Enunciado: Quando um adjetivo se refere a substantivos de gêneros diferentes, há duas possibilidades de concordância. Explique quais são essas possibilidades e que diferença de sentido cada uma pode produzir.

 

Gabarito: Quando um adjetivo se refere a substantivos de gêneros diferentes, há duas possibilidades: I) O adjetivo vai para o masculino plural, concordando com todos os substantivos; II) O adjetivo concorda em gênero e número com o substantivo mais próximo. A escolha fará diferença no sentido: na primeira opção, o adjetivo qualifica todos os substantivos mencionados; na segunda opção, pode parecer que apenas o substantivo mais próximo recebe a qualificação. Por exemplo, em "calça e casaco coloridos", ambos são coloridos; em "calça e casaco colorido", apenas o casaco parece ser colorido.

 

 

 

Enunciado: Assinale a alternativa em que a concordância nominal está correta de acordo com a norma-padrão.

 

a) As políticas de inclusão foi implementada com sucesso.
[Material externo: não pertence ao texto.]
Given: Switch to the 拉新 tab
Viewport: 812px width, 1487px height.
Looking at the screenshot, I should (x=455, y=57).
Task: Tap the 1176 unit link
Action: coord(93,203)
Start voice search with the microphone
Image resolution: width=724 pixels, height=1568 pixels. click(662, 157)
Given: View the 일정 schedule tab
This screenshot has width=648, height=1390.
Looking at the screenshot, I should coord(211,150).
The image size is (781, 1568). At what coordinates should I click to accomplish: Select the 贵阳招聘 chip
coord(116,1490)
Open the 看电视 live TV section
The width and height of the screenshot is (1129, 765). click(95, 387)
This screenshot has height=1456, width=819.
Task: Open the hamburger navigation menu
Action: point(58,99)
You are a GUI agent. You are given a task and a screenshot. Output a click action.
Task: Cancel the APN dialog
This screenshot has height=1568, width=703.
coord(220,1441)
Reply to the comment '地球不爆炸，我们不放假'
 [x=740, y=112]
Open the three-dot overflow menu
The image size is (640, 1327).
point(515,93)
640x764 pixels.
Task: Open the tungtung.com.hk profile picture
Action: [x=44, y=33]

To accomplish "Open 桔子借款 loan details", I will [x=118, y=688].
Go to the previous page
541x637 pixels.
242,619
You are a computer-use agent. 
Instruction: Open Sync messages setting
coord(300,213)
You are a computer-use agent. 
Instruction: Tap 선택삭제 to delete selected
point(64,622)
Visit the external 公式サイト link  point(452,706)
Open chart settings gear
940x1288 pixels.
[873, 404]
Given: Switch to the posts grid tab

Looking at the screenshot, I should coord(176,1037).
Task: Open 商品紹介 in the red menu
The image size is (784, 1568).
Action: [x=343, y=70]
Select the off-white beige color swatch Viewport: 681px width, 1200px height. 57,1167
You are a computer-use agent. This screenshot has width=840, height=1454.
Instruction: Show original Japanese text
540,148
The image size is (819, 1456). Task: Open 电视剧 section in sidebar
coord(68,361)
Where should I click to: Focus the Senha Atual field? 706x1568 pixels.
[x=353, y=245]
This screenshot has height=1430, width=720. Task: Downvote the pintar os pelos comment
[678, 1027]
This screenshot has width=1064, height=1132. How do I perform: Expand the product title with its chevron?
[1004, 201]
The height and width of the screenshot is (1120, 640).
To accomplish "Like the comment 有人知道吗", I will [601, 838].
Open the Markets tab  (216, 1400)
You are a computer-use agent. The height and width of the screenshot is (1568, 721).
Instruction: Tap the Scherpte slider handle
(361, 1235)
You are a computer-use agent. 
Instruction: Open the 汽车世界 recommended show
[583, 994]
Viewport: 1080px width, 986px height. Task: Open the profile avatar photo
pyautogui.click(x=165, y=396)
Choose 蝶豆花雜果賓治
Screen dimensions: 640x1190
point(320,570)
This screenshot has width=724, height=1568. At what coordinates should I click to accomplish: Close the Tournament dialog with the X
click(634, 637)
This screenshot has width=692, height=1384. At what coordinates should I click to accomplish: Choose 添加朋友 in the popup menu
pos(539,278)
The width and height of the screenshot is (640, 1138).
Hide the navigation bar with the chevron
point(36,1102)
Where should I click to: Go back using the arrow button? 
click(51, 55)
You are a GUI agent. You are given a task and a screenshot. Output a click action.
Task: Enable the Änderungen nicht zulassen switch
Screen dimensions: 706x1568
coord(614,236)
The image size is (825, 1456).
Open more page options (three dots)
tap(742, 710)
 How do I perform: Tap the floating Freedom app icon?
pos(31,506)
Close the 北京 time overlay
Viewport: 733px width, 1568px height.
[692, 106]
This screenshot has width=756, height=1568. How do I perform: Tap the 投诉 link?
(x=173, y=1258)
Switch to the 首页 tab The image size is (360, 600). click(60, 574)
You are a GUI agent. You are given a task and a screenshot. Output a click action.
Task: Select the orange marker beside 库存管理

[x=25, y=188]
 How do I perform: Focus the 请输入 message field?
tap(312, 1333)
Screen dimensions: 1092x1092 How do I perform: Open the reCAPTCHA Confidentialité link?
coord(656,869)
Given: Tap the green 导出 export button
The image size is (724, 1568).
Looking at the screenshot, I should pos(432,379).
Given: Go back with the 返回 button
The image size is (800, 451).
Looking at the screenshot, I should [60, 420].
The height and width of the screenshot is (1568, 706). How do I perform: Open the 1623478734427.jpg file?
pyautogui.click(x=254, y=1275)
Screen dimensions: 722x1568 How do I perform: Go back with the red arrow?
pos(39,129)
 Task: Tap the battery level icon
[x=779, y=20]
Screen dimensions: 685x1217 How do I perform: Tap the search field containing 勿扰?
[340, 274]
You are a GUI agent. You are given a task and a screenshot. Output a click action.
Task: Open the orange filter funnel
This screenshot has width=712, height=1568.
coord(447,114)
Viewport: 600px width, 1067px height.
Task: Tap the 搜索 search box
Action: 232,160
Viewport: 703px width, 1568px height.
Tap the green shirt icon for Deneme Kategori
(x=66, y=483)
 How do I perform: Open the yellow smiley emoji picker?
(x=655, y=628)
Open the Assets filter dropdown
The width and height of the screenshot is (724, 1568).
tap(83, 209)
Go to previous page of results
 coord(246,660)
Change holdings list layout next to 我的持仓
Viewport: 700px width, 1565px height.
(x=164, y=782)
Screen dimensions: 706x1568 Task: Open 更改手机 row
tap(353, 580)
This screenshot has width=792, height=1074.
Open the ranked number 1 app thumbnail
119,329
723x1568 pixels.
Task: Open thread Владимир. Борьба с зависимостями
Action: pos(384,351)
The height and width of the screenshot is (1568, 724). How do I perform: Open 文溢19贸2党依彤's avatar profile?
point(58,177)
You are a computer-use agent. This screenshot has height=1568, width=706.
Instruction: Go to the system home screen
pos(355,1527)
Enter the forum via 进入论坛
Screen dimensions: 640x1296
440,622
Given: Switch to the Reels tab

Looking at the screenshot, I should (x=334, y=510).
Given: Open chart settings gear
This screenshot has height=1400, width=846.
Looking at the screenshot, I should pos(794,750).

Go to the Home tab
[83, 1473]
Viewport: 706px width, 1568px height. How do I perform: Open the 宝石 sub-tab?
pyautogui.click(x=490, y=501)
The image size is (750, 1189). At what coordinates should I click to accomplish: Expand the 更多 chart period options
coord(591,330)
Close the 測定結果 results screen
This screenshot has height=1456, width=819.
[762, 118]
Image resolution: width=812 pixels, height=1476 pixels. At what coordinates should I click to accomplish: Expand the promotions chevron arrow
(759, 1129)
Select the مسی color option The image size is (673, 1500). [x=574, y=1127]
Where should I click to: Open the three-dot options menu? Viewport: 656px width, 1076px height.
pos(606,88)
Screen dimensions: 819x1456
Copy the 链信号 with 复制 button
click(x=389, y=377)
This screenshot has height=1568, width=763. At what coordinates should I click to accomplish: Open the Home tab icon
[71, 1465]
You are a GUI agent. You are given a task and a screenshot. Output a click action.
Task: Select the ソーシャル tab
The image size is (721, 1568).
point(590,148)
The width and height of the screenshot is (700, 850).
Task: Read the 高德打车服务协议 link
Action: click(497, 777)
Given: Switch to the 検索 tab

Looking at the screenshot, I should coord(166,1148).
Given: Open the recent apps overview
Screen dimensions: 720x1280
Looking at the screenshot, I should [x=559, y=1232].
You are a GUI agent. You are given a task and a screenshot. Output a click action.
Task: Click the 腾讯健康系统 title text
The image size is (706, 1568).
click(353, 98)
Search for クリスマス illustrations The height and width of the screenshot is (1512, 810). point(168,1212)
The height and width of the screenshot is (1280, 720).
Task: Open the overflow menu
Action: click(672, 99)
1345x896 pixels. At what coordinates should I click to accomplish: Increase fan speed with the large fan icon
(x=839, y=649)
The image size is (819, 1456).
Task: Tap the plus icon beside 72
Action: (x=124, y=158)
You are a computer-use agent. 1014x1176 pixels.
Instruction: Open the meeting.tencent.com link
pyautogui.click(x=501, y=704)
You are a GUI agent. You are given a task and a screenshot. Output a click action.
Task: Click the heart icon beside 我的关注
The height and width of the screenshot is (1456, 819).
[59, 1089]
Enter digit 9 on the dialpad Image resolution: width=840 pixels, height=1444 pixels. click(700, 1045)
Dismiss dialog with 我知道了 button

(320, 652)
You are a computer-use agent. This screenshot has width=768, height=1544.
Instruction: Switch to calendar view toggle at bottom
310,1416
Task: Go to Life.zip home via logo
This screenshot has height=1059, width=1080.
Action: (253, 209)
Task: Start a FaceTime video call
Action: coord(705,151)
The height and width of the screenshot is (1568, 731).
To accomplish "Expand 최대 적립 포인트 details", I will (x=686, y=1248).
b) Encontrados no sótão, os livros antigos foram considerados valiosos.

c) Minha empresa, minhas regras, meu decisões.

d) Imposto sobre imposto sem possibilidade de opção é considerada venda casada.

e) Todos os fabricantes deve adotar políticas de logística reversa.

 

Gabarito: b) Encontrados no sótão, os livros antigos foram considerados valiosos.

 

Explicação: Na alternativa B, há concordância correta entre o substantivo "livros" (masculino plural) e seus modificadores "os" (artigo), "antigos" (adjetivo) e "encontrados" (particípio), todos no masculino plural. As demais alternativas apresentam erros: em A, "foi implementada" deveria ser "foram implementadas" para concordar com "políticas"; em C, "meu decisões" deveria ser "minhas decisões"; em D, "considerada" deveria ser "considerado" para concordar com "imposto"; em E, "deve" deveria ser "devem" para concordar com "fabricantes".

 

Questão 2 - Objetiva de resposta única

 

Enunciado: Complete a frase "A moça veste calça e casaco _" de modo que apenas o casaco receba a qualificação de colorido.

 

a) coloridos

b) coloridas

c) colorido

d) colorida

e) de colorido

 

Gabarito: c) colorido

 

Explicação: Quando um adjetivo se refere a substantivos de gêneros diferentes, há duas possibilidades de concordância. Para que apenas o casaco seja qualificado como colorido, o adjetivo deve concordar em gênero e número com o substantivo mais próximo. Como "casaco" é masculino singular, o adjetivo fica "colorido" (masculino singular). Se o adjetivo fosse para o masculino plural ("coloridos"), indicaria que tanto a calça quanto o casaco são coloridos.

 

Questão 3 - Objetiva de resposta única

 

Enunciado: Qual alternativa apresenta concordância verbal correta de acordo com a norma-padrão?

 

a) Você acordaram às quatro e meia da manhã.

b) Nós acordou às quatro e meia da manhã.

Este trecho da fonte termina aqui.